WORK ITEM >>
Return exactly those lines of the material below that fall between the line holding "You are a GUI" and the line holding "Data Centers (55, 2019)", inclusive.

DATA EXCERPTS >>
************

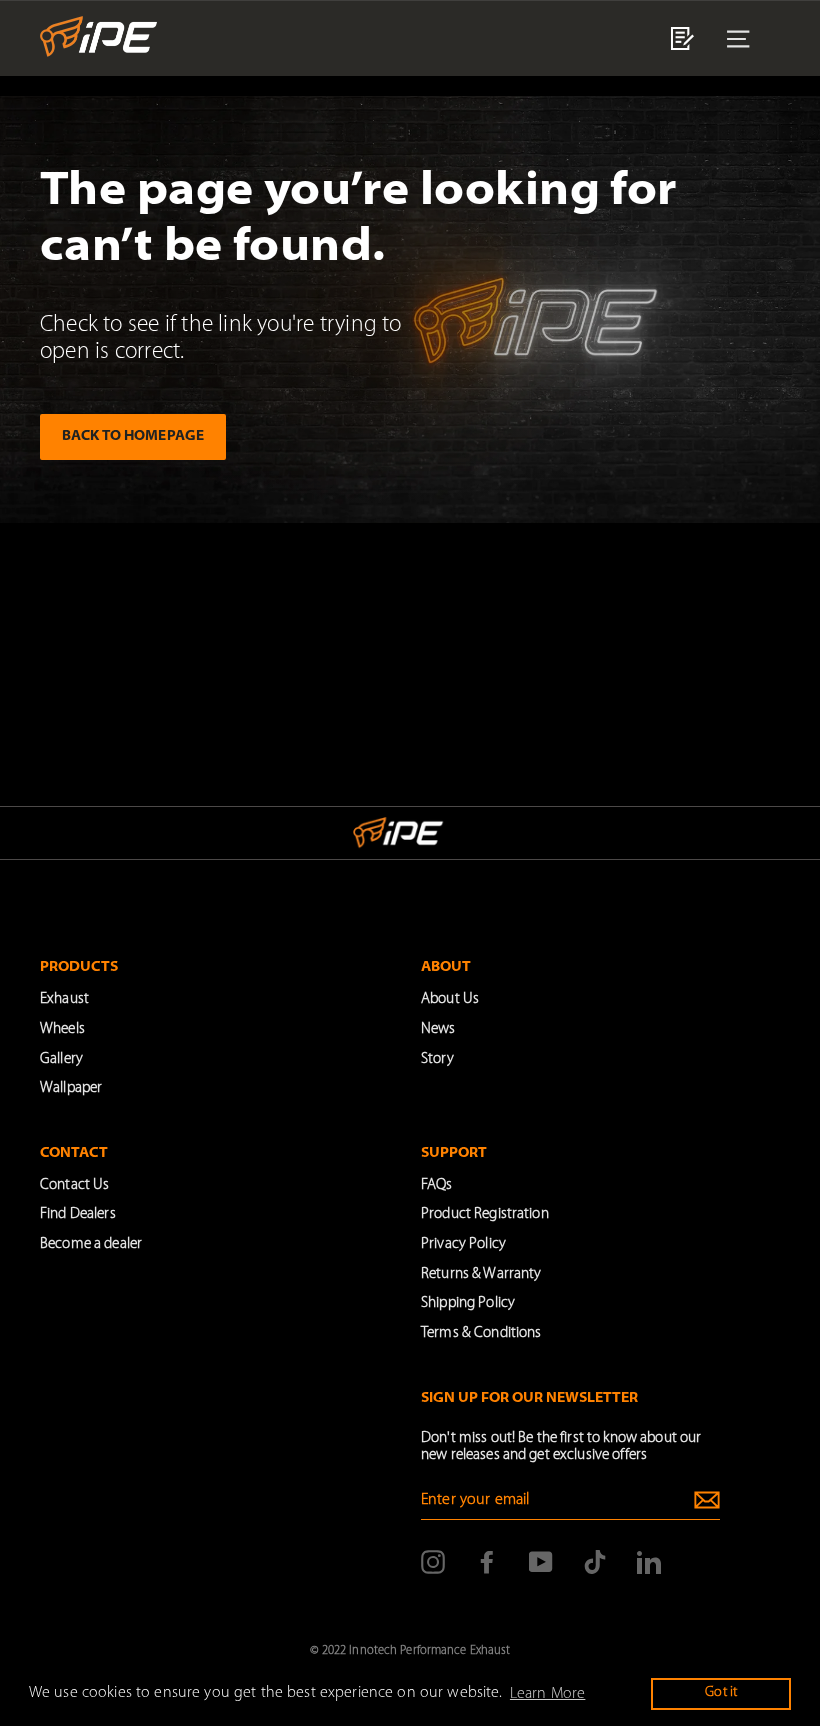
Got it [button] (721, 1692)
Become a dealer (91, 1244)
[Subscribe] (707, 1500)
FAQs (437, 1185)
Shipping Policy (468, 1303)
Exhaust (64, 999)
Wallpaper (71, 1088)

************

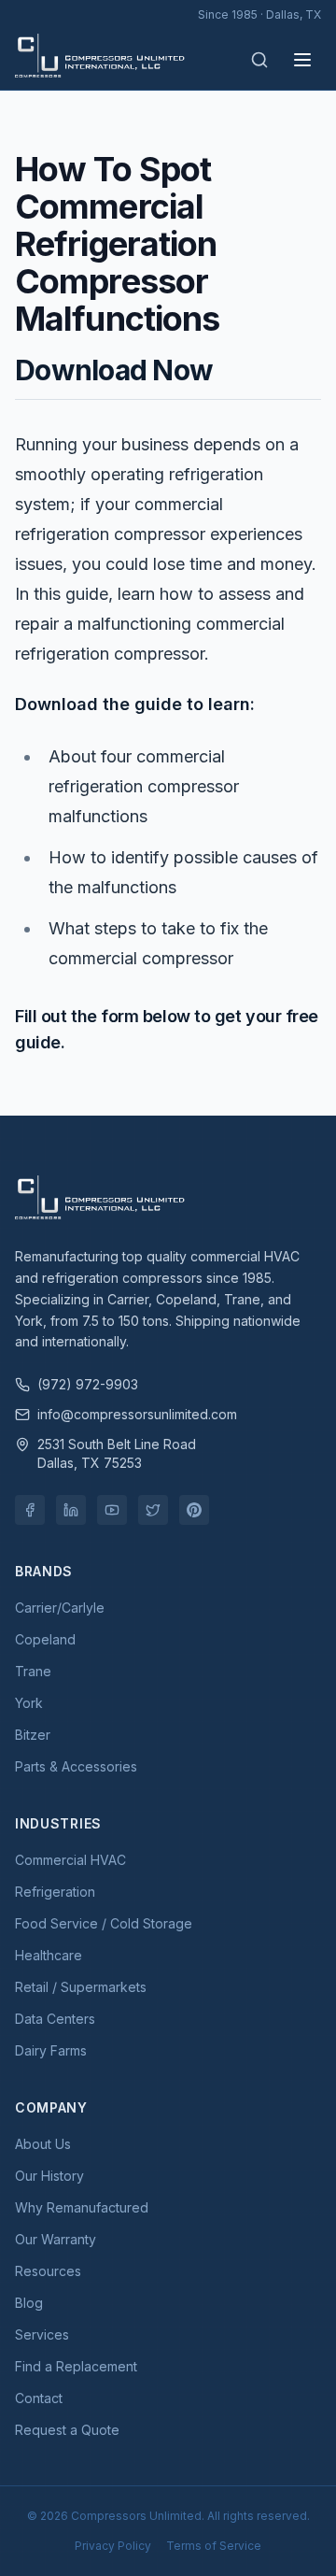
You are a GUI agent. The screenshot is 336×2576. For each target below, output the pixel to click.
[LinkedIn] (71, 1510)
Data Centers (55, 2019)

************

TASK RESULT >>
You are a GUI agent. The screenshot is 336×2576. For each target below, output the pixel to click.
[LinkedIn] (71, 1510)
Data Centers (55, 2019)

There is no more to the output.